Text provided:

^^^^^^^^^^^^^^^^

# B/W of White Sands New Mexico



## Trblmkr (Nov 30, 2015)

This was taken a little after a sandstorm had come through and completely put sand in places where it should never be on my or my gear.  But, I toughed it out and managed to capture this after the sandstorm blew through. And i'm very glad I stuck it out that day. I managed to capture some exquisite shots in my few days out there.




20150826 NM White Sands Natl Monument083 by Dan Girard, on Flickr


----------



## timor (Nov 30, 2015)

Impressive. Something really for the frame & wall.


----------



## waday (Nov 30, 2015)

Very nice! Agreed, this should be in a frame on the wall!


----------



## Derrel (Nov 30, 2015)

Very nice. This would make a good Photo of The Month nomination candidate.


----------



## Trblmkr (Dec 1, 2015)

Derrel said:


> Very nice. This would make a good Photo of The Month nomination candidate.



Thanks Darrel


----------



## encom_ (Dec 1, 2015)

Very nice!


----------



## JoeW (Dec 1, 2015)

That's just fricking gorgeous.


----------



## Desi (Dec 1, 2015)

Really nice!


----------



## PropilotBW (Dec 1, 2015)

Awesome shot, nice deep shadows too!


----------



## weepete (Dec 1, 2015)

Cracking shot


----------



## annamaria (Dec 5, 2015)

Beautiful shot


----------



## Trblmkr (Dec 6, 2015)

Thank you all for the nice comments


----------



## KenC (Dec 7, 2015)

Glad you were there to get this.


----------

^^^^^^^^^^^^^^^^

Stored data:

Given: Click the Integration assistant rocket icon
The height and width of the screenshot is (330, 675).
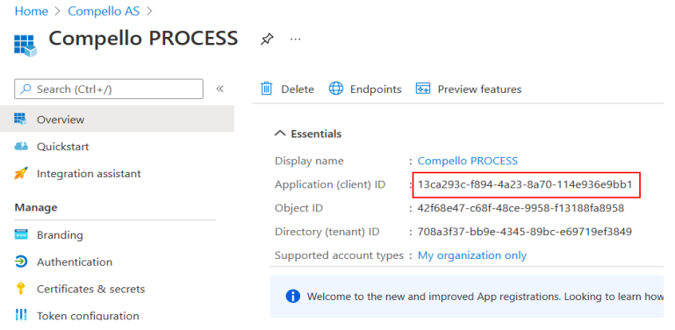Looking at the screenshot, I should pyautogui.click(x=21, y=174).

^^^^^^^^^^^^^^^^

Stated task: In the White Sands thread, what had blown through shortly before the photo was taken?

Response to the task: A sandstorm.